This study established an FIV infection model that resulted in detectable FIV viral load in plasma, similarly to what is expected with the asymptomatic phases of natural FIV infection in cats [52,53,54]. After SARS-CoV-2 infection, FIV viral RNA load in plasma significantly decreased while the acute SARS-CoV-2 infection occurred. The diminished FIV load may be explained by the immune stimulation and increase in circulating T lymphocyte populations in response to the coinfection.
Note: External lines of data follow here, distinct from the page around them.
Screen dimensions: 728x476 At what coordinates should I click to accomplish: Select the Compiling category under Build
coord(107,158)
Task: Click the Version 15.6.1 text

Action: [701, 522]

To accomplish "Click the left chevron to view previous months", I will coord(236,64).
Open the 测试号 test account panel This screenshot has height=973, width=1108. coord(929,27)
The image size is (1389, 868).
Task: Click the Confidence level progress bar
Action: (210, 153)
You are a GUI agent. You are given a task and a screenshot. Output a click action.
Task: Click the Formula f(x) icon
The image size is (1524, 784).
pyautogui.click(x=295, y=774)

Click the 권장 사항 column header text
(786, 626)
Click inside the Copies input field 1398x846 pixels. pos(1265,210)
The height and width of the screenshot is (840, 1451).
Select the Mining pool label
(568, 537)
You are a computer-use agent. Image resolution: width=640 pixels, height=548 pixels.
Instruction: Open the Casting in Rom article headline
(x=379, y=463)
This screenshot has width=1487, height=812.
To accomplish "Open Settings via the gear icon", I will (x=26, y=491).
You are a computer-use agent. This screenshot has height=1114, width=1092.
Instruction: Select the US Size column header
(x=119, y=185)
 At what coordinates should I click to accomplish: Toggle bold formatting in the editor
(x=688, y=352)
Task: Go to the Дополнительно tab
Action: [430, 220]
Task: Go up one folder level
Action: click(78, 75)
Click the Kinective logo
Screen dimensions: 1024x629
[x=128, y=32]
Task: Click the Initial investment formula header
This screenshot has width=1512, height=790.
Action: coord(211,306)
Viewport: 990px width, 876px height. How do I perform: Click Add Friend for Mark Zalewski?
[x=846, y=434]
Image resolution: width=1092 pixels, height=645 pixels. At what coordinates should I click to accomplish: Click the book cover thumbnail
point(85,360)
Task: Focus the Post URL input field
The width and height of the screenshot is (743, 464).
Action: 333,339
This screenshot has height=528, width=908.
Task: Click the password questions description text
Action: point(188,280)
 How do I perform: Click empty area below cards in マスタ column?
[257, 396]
This decrease in FIV viral RNA was noted regardless of AZT treatment. Within this study, SARS-CoV-2 viral RNA was detected in the plasma of all cats at 3 days post-SARS-CoV-2 inoculation but was no longer detected in the plasma by 5 days post-inoculation in all but one cat. This cat with persistent SARS-CoV-2 viremia not only had significantly increasing plasma viral loads through day 5 but was also one of the two cats that was FIV-infected and untreated for that FIV infection. The limited sample size prevents regarding this finding as significant, but this finding suggests that the role of untreated lentiviral infection in persistent COVID-19 should be explored further.
While limited in sample size and scope, this study offers insight into the complexity of the model. Research in people with HIV who are coinfected with SARS-CoV-2 often provides conflicting results. On the one hand, some studies conclude that people living with HIV who are subsequently infected with COVID-19 had no increased risk or severity of SARS-CoV-2 infection compared with people who do not live with HIV; however, most of these studies encompass a population of people living with HIV who have access to treatments and resources for their infection [55,56]. In contrast, other studies conclude that people living with HIV and low CD4+ T lymphocyte levels who are coinfected with SARS-CoV-2 have worsened outcomes and require more frequent hospitalization [57]. In addition, depressed CD4+ T lymphocyte responses infer a lack of access to treatments or resources needed to improve these cellular levels and functions. In our study, the plasma viral load of SARS-CoV-2 was not only persistent but increased on day 5 post-SARS-CoV-2 inoculation in one FIV+/no AZT cat. Not surprisingly, the untreated FIV+ cats tended toward lower percentages of CD4+ T lymphocytes as compared to the FIV+/AZT cats. An expanded study with a larger sample size is needed to support the significance of the administration of a proper antiretroviral therapy for these immunocompromised patients in order to improve immune recovery and avoid worsened clinical outcomes with coinfection [28]. An expanded study would also allow for the inclusion of an AZT-treated FIV-negative group to better delineate the effects of AZT treatment alone on immune response and viral replication for specific variants. This domestic cat model shows great potential in investigating these clinically applicable research questions. Additionally, this model can be used to investigate parameters of successful, novel therapeutic approaches, but these parameters will need to be evaluated beyond plasma viral loads since SARS-CoV-2 is undetected in most cats by 5 days post-inoculation. Persistent infection in other, localized areas must be more thoroughly evaluated in conjunction with any subacute or chronic histopathologic changes.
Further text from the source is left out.